Z analizy DIHK (Deutscher Industrie- und Handelskammertag) wynika, że niemiecka klasa średnia liczy na 450 000 nowych miejsc pracy. Liczba zatrudnionych wzrosłaby tym samym jedenasty raz w tym roku. „Zapotrzebowanie na nowych pracowników wypada lepiej niż w innych latach”, mówi przewodniczący DIHK Martin Wansleben. Byłby to największy przyrost miejsc pracy w Niemczech od 2012 roku.
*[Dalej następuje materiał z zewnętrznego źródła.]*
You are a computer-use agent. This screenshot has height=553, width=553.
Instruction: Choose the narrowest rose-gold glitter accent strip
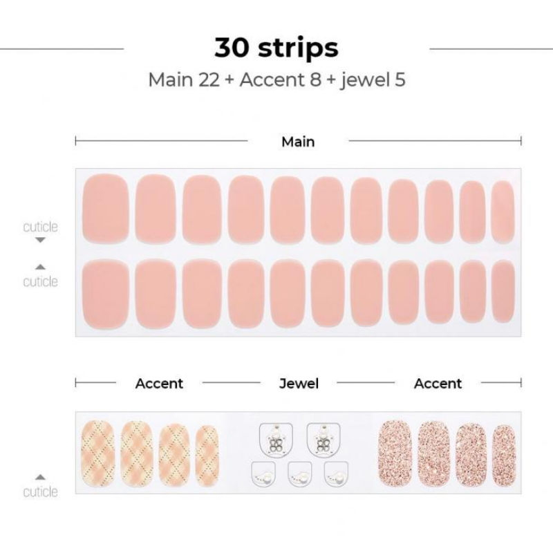point(505,452)

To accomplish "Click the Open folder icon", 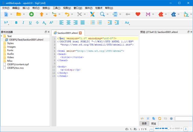I will [x=19, y=14].
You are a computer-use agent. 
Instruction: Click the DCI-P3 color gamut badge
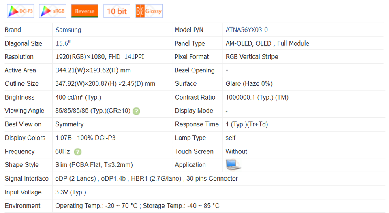[x=20, y=11]
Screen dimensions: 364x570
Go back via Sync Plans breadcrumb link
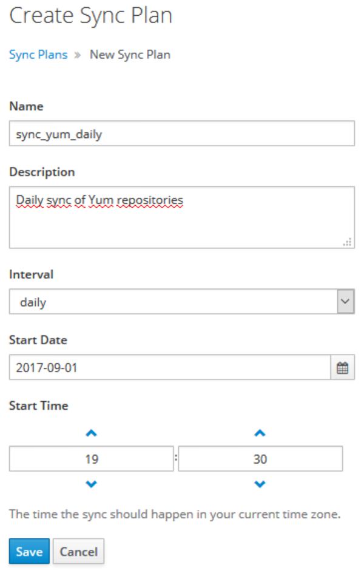tap(38, 55)
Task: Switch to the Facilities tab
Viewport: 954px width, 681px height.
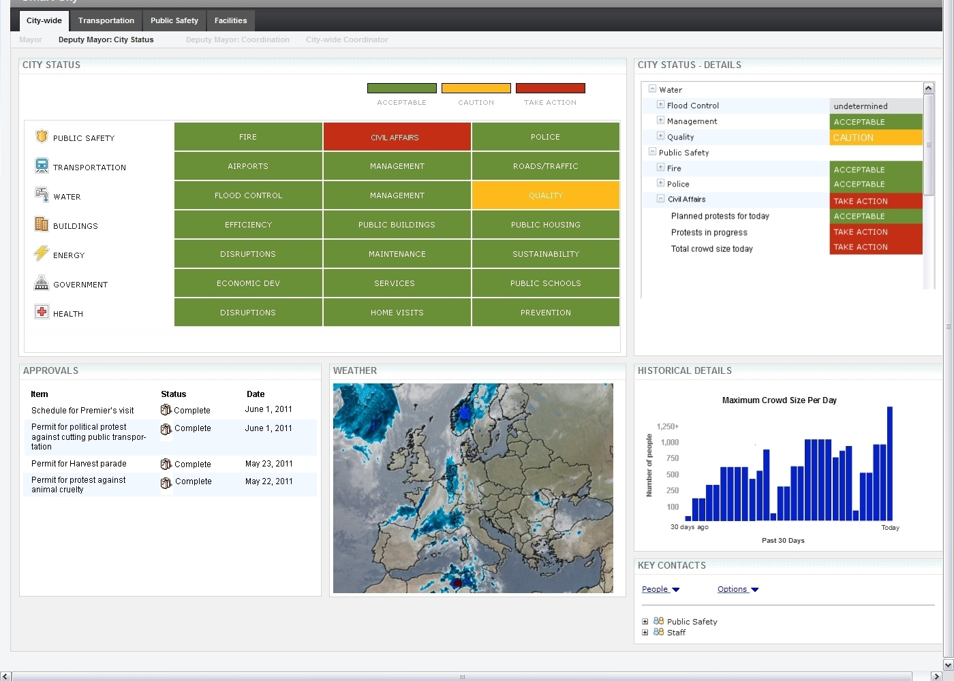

DIHK spodziewa się jednak różnic w poszczególnych branżach. 130 000 może powstać w sektorze świadczącym usługi na rzecz firm – chodziłoby o pracę w placówkach naukowych, biurach architektonicznych oraz poradniach prawnych i podatkowych. 120 000 nowych miejsc pracy może pojawić się też w handlu, gastronomii lub branży ruchu drogowego.
„Również stacjonarna opieka medyczna, szkoły językowe i inne placówki medyczne i edukacyjne poszukują rąk do pracy“, tłumaczyć Wansleben prasie. W tych branżach można liczyć na 120 000 nowych miejsc pracy.
35 000 pracowników może próbować swoich sił w budownictwie. „Właśnie w tej branży odnotowaliśmy największy wzrost od ostatnich czterech lat”, informuje Wansleben, postulując jednocześnie o wykorzystanie potencjału kobiet.